Transfer Pricing

Section 482 of the Internal Revenue Code (IRC), authorizes the Internal Revenue Service (IRS) to distribute, apportion, or allocate gross income, deductions, credits, or allowances between or among businesses that are owned or controlled directly or indirectly by the same interests to prevent evasion of taxes or to clearly reflect the income of any such businesses. IRC §482 was created to prevent related parties from shifting income to low tax jurisdictions by requiring that arm’s length pricing (the price negotiated between two unrelated parties) be used when engaging in transactions between commonly controlled businesses.

The main types of transactions covered under these rules include:

  • Transfer of tangible property
  • Transfers of intangible property
    • Patents and inventions
    • Formulas and processes
    • Designs
    • Patterns or know-how
    • Copyrights and literary, musical, or artistic compositions
    • Trademarks, trade names, or brand names
    • Franchises, licenses, or contracts
    • Methods, programs, systems, procedures, campaigns, surveys, studies, forecasts, estimates, customer lists, or technical data
    • Other similar items intangible in nature
  • Intercompany services
  • Loans

The IRS has issued regulations that provide the methods which may be used in determining an arm’s length amount charged in a controlled transfer of property or services. The pricing methods differ depending on the type of transaction involved. There are six pricing methods that can be used when pricing tangible property. These include the comparable uncontrolled price (CUP) method, resale price method, cost plus method, comparable profits method (CPM), profits split method, and other methods not specifically described in Treasury regulations. There are four pricing methods that can be used when pricing intangible property. These methods include comparable uncontrolled transaction (CUT) method, comparable profits method, profit split method, unspecified methods not specifically described in the Treasury Regulations.

The taxpayer is required to apply the “Best Rule Method.” The “Best Method Rule” requires the use of the pricing method which provides the most reliable measure of the arm’s length result. However, if the IRS determines that another method will produce a more reliable measure of the arm’s length result, the IRS’ method must be used. As a practical matter, taxpayers must apply as many different methods as possible. This will allow the taxpayer to evaluate the risk of the IRS determining that the best method was not applied.

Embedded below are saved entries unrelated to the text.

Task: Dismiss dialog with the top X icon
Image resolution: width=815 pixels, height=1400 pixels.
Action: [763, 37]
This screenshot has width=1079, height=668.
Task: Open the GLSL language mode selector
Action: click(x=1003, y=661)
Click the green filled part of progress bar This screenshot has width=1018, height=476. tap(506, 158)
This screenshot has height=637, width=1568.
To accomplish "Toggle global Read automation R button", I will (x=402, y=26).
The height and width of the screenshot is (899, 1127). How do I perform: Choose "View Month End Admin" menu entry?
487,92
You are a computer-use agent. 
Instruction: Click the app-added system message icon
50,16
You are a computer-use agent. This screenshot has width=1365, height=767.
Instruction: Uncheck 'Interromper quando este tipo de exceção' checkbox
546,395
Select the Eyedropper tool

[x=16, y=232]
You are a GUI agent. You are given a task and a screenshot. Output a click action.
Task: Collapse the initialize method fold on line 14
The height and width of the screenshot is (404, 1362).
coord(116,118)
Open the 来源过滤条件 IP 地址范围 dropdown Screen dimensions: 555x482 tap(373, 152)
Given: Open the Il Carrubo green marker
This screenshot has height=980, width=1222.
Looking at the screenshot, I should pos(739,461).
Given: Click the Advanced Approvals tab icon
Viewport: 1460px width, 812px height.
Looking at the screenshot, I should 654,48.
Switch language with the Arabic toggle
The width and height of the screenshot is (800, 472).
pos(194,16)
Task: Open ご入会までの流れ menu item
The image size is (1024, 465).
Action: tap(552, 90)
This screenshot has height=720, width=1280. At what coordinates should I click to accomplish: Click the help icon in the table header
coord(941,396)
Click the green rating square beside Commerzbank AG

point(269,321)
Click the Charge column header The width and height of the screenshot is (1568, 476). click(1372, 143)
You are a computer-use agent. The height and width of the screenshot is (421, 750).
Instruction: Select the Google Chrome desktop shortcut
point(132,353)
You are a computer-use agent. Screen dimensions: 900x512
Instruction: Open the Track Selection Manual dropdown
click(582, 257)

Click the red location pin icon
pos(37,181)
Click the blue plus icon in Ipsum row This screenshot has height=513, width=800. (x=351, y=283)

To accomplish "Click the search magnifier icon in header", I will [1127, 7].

Under the current transfer pricing rules, adequate documentation is necessary in the event of an IRS audit to prove that a transfer pricing policy is at arm’s length. Companies that have not properly documented their pricing methodologies are at risk for penalties. There is a statutory exclusion on the imposition of penalties for those transactions where the taxpayer has contemporaneously documented the particular pricing method used and has applied that method in a reasonable manner. This documentation must be in existence at the time the taxpayer files their income tax return. Taxpayers must produce such documentation to the IRS within 30 days of a request.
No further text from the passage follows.